__REQUIRED WORK__.
a - Using the Dean van der Sluys profile, answer these:
(i) Where was he born?
(ii) How many appearances did he make for Helmond Sport in 2020–2022?
(iii) What position does he play?
b - Extend the Dean van der Sluys profile, picking up right after its final sentence.

__READING TEXT__.
..........

Dean van der Sluys

Personal information
- Date of birth: 29 August 1995 (age 30)
- Place of birth: Oss, Netherlands
- Height: 1.72 m (5 ft 8 in)
- Position: Left-back

Team information
- Current team: Kozakken Boys

Youth career
- RKSV Margriet
- FC Oss
- 0000–2014: Den Bosch

Senior career*
- Years: Team / Apps / (Gls)
- 2014–2019: TOP Oss / 106 / (4)
- 2019: RKC Waalwijk / 0 / (0)
- 2020: TOP Oss / 9 / (0)
- 2020–2022: Helmond Sport / 71 / (1)
- 2022–2023: TOP Oss / 30 / (0)
- 2023: Jerv / 7 / (0)
- 2024–2025: De Treffers / 29 / (0)
- 2025–: Kozakken Boys / 13 / (0)

= Dean van der Sluys =

Dutch footballer (born 1995)

Dean van der Sluys (born 29 August 1995) is a Dutch professional footballer who plays as a left-back for club Kozakken Boys.

..........

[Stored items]
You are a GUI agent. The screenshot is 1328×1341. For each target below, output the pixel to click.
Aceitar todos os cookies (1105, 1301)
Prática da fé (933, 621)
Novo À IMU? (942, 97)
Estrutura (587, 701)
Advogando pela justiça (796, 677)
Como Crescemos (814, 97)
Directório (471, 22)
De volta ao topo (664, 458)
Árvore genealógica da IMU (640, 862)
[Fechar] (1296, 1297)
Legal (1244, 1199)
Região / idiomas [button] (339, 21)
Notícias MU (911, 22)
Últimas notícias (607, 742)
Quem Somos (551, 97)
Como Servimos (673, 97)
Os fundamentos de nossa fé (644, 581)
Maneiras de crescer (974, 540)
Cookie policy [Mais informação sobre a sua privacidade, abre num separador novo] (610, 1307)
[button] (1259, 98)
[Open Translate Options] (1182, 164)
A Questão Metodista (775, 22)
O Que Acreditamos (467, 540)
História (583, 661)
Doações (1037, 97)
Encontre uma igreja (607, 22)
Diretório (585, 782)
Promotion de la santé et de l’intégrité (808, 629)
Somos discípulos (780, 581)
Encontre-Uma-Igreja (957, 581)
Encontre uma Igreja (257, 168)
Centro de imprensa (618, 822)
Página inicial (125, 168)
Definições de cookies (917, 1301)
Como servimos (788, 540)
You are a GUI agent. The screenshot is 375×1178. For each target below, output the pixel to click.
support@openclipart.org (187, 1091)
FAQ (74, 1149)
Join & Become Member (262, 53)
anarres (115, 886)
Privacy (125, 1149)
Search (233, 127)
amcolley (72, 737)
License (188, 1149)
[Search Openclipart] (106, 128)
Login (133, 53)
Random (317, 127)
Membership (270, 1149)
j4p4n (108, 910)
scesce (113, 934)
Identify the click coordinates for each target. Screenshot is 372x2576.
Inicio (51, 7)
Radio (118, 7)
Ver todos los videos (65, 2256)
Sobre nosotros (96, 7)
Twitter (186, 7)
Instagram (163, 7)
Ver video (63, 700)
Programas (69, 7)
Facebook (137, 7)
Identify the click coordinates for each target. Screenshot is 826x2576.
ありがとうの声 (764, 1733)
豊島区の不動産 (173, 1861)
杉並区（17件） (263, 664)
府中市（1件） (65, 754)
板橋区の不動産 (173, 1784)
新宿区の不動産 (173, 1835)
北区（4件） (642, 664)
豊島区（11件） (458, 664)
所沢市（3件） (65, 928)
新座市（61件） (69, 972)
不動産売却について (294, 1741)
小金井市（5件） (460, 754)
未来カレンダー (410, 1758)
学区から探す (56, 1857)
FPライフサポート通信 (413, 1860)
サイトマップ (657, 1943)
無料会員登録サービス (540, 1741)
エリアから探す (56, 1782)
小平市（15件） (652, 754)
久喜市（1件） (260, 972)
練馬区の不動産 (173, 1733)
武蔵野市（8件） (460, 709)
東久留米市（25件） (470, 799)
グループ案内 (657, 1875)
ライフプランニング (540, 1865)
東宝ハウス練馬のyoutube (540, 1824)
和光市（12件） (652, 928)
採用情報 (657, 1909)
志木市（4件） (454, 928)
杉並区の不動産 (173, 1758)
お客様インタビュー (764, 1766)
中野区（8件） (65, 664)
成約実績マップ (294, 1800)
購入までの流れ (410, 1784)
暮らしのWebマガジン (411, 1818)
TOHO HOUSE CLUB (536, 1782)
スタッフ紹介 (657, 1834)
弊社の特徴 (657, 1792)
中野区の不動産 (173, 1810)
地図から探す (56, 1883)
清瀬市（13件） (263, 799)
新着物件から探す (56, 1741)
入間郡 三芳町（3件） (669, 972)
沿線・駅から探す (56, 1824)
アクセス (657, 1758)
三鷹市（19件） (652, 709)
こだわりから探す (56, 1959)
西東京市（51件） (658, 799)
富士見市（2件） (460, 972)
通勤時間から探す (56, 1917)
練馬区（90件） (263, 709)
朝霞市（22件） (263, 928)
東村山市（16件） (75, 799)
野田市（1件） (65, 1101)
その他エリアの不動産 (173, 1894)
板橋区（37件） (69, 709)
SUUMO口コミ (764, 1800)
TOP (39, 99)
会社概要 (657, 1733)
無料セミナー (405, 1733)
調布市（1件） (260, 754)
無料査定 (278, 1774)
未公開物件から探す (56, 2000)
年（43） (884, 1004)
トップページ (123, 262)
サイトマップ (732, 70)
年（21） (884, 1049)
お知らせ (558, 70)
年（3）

..........

__ANSWERS TO THIS EXERCISE__.
a -
(i) Oss, Netherlands
(ii) 71
(iii) Left-back

b -
==Club career==
Van der Sluys made his professional debut in the Eerste Divisie for TOP Oss on 23 November 2014 in a game against Sparta Rotterdam.

In July 2019, he signed for RKC Waalwijk, who had recently been promoted to the Eredivisie. In the first half of the season he failed to make an appearance, and as a result he returned to TOP Oss in January 2020, where he signed for six months until June 2020.

On 9 July 2020, Van der Sluys signed for Eerste Divisie club Helmond Sport on a two-year contract. He made his league debut on 29 August 2020 in a 2–1 win over his former club TOP Oss away at Frans Heesen Stadion. Van der Sluys scored his first goal for Helmond Sport in an Eerste Divisie fixture against Excelsior on 28 March 2021, a 3–0 win.

On 23 July 2022, Van der Sluys returned to TOP Oss on a two-year contract. Thirteen months later, he moved abroad for the first time, to Norwegian second-tier club FK Jerv.

Van der Sluys joined Tweede Divisie club De Treffers on 1 February 2024, ending his professional career.

On 23 January 2025, Van der Sluys signed with Kozakken Boys, starting from the 2025–26 season.